For the Muslim terrorists, morality also has no meaning. Any act that advances their goal can be done, no matter the consequences.
Consistent with leftist liberal maxims, Charlie attempts to destroy all symbols. Nothing but their opinion is sacred; it is the new absolute. Now Charlie has turned into a symbol–the very thing they mocked and leftists do not find this humorous.
Arthur Goldhammer from Harvard’s Center for European Studies sums things up like this, “It’s an anarchic populist obscenity that aims to cut down anything that would erect itself as venerable, sacred, powerful, etc.… It is a humor that is at heart blasphemous rather than political, and it is a tradition of blasphemy from which it derives.”1 Goldhammer’s correctly assesses the paper’s aim as an egalitarian, anarchical and blasphemous assault against symbols.

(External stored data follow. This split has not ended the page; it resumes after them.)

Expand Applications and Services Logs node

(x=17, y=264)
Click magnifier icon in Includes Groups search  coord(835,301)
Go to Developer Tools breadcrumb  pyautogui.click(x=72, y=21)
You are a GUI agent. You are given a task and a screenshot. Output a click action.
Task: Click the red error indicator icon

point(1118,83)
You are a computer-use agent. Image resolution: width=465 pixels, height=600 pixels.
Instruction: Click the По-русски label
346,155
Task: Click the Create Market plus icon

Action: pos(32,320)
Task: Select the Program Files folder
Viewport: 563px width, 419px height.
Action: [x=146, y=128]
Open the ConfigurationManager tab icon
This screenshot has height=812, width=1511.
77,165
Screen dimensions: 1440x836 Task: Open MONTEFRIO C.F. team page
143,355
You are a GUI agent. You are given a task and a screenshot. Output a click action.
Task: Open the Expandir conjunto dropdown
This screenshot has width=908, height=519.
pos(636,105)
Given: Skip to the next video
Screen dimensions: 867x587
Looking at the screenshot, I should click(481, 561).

Why symbols? A symbol represents an ideal in the metaphysical realm, which is much higher than something’s mere physical value. In destroying the symbolic value, one damages its highest representation. By lampooning something sacred such as the Holy Chair of St. Peter, admiration, respect and fidelity to the Pope is diminished. By blaspheming the sacred, Charlie succeeds in wearing away at this institution of Divine authority, which is the basis of all authority.
In the wake of the horrific Muslim aggression against Charlie Hebdo, the public is faced with a simplistic view of events presented by major news outlets promoting the narrative that one must either agree with the right to blaspheme or Islamic aggression. Both positions miss the underlying issue, which is the systematic destruction of the ideals that gave birth to Christian Civilization. To reduce the event at Charlie Hebdo to a choice of two positions is like having to agree with either the NAZIs or Communist Russia during World War II. They are both wrong.
Islamic terrorism is horrific and cannot be justified, but neither can Charlie Hebdo’s incessant assault on the remnants of Christian civilization.